The proacrosin-acrosin proteinase system was measured and partially characterized in unpurified extracts of washed hamster epididymal sperm. Autoactivation experiments demonstrated that proacrosin accounted for greater than 98% of the acrosin activity in the sperm extracts from individual animals. Several bands of proteinase activity were observed on gelatin-sodium dodecyl sulfate-polyacrylamide gel electrophoretic (gelatin-SDS-PAGE) zymography. The major proteinase activities in the nonactivated extracts corresponded to relative molecular masses (Mr) of 51,000 to 56,000, while less distinct digestion occurred with relative molecular masses of 37,000 to 49,000. It was demonstrated that after a serial dilution of the sperm extract, the proteinase activity in as few as 6,000 sperm could readily be detected by the gelatin-SDS-PAGE methods. Time-course activation studies showed that the zymogen was completely converted to active proteinase in 45-60 min at pH 8.0 and 25 degrees C. This autoconversion process was markedly inhibited by calcium, sodium, and heparin. However, each of these compounds stimulated the proteolytic activity of acrosin. These studies demonstrate that the proacrosin-acrosin system can be investigated in extracts of nonpurified hamster epididymal sperm.     

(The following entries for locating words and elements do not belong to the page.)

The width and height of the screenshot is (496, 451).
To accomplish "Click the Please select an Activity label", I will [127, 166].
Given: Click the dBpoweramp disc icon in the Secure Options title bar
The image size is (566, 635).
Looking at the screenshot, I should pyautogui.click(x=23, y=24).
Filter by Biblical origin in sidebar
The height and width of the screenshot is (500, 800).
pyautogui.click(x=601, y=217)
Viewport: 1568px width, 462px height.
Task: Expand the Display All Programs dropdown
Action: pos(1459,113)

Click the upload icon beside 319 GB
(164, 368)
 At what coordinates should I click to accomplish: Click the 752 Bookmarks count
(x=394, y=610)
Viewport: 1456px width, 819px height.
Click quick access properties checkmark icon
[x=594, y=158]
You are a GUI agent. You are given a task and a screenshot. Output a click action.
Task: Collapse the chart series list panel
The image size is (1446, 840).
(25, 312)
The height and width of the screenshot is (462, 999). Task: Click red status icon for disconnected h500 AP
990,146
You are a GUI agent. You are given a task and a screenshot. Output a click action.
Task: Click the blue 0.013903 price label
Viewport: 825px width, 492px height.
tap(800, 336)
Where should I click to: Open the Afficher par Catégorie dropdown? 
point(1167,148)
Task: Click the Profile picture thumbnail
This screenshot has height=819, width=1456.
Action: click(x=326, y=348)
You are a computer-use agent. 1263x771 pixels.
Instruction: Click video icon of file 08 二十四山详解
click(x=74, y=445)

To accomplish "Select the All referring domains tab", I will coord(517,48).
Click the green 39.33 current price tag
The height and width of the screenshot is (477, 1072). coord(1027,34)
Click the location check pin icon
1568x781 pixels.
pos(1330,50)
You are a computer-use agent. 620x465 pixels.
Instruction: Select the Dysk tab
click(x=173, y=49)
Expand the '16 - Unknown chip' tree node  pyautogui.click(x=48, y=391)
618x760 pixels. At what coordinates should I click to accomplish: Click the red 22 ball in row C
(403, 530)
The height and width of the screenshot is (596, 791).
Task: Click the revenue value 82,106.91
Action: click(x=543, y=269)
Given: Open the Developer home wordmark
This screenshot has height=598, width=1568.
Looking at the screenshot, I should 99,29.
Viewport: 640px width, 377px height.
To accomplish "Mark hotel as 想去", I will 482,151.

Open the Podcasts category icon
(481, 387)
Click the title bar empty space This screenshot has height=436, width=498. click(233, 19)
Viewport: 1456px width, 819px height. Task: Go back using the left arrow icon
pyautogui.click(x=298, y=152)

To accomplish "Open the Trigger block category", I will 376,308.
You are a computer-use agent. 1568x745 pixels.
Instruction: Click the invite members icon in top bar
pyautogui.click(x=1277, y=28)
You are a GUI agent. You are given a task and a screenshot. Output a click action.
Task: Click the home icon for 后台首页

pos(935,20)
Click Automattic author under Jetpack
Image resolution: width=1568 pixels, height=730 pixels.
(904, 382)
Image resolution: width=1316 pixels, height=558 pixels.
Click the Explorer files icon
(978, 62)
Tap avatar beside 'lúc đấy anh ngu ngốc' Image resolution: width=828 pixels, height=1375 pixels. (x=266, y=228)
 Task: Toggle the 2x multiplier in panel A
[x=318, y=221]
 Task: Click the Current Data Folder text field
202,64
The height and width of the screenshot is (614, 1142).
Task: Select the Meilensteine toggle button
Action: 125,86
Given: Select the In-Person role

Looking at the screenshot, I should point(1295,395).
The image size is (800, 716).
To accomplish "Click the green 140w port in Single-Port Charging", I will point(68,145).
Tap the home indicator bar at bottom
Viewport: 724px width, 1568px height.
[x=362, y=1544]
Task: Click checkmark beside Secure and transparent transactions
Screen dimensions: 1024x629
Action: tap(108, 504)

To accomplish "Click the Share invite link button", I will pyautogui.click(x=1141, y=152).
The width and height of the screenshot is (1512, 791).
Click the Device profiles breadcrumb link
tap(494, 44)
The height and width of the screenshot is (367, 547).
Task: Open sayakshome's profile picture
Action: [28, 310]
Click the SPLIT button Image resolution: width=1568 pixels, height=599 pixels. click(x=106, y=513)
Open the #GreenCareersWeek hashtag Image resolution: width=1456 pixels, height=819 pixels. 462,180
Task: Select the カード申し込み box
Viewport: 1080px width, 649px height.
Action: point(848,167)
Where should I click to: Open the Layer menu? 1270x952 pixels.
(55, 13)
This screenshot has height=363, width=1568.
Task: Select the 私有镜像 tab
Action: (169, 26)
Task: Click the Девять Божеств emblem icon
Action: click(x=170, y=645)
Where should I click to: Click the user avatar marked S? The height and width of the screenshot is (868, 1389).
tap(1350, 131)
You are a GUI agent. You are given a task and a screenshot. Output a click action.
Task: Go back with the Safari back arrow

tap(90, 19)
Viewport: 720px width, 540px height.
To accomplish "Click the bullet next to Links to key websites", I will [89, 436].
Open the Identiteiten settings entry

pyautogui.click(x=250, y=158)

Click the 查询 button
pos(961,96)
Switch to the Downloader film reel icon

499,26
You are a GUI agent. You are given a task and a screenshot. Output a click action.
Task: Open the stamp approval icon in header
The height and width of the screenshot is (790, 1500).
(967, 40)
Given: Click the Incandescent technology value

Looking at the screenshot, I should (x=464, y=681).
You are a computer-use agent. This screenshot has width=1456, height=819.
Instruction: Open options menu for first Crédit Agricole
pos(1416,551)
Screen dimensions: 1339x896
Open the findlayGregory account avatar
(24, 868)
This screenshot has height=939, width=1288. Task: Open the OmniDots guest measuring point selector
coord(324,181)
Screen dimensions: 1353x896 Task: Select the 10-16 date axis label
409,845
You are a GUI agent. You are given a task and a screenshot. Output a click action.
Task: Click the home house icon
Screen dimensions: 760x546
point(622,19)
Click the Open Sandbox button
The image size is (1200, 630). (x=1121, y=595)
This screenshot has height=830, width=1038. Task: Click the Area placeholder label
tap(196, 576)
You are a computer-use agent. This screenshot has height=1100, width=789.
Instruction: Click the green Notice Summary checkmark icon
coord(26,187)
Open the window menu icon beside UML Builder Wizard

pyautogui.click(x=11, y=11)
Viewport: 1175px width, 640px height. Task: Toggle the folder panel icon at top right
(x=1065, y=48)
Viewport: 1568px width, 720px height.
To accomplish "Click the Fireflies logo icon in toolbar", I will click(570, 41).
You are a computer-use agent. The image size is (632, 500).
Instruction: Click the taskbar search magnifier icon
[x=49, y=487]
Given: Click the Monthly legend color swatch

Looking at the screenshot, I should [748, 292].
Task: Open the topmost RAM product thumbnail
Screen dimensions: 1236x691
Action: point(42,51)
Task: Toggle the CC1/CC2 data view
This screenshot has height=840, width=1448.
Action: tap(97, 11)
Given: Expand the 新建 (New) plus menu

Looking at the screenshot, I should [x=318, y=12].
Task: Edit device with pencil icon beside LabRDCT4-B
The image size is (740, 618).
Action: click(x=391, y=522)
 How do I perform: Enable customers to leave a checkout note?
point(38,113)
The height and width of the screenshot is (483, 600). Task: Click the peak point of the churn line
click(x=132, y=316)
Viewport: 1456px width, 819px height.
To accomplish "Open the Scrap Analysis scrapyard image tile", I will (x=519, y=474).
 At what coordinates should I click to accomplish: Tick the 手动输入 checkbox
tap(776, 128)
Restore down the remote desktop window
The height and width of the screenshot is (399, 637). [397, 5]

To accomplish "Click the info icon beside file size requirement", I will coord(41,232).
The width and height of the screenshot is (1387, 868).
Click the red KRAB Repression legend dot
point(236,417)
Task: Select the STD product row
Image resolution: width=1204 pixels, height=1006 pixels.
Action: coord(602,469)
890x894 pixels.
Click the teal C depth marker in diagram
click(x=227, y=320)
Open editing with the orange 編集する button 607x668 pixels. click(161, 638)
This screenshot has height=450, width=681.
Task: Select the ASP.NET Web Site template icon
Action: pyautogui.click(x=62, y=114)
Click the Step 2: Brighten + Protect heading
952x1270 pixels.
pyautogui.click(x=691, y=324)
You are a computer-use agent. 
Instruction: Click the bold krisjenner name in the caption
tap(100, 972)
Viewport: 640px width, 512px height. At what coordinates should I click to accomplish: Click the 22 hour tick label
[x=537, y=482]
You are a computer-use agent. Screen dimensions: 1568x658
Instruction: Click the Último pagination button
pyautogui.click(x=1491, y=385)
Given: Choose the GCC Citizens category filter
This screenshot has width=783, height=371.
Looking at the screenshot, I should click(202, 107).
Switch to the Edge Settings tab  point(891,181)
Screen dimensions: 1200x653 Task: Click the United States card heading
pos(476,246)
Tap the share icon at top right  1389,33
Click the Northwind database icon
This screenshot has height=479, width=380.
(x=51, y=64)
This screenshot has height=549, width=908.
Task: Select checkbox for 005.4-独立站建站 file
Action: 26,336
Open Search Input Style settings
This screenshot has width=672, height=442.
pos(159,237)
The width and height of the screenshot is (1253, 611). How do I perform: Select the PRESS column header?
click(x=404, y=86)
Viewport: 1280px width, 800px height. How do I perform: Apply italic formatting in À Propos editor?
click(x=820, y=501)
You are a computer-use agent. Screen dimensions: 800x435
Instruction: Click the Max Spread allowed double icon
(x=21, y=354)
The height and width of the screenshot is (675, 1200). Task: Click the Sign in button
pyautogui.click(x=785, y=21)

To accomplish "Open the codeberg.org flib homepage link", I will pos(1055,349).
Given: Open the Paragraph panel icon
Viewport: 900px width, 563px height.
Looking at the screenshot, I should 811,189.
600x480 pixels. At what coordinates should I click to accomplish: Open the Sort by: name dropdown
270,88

Development of the rat salivary glands. II. The identification of a trypsinlike protease in the submaxillary gland

Trypsinlike protease activity at pH 9.2 was measured in tissue extracts of adult rat salivary glands by using a fluorometric assay in which β-naphthylamine is released by the hydrolysis of benzylarginine β-naphthylamide. The submaxillary gland contains high levels of this activity, and the parotid and sublingual glands have a maximum of 2000-fold and 200-fold less. After polyacrylamide disc gel electrophoresis at pH 8.3, the protease activity of submaxillary extracts is associated with a major protein band. Neither this protein band nor its protease activity is detectable in extracts of parotid or sublingual glands. Homogenates of newborn submaxillary gland do not have this protease activity at detectable levels, suggesting that its major accumulation is postnatal.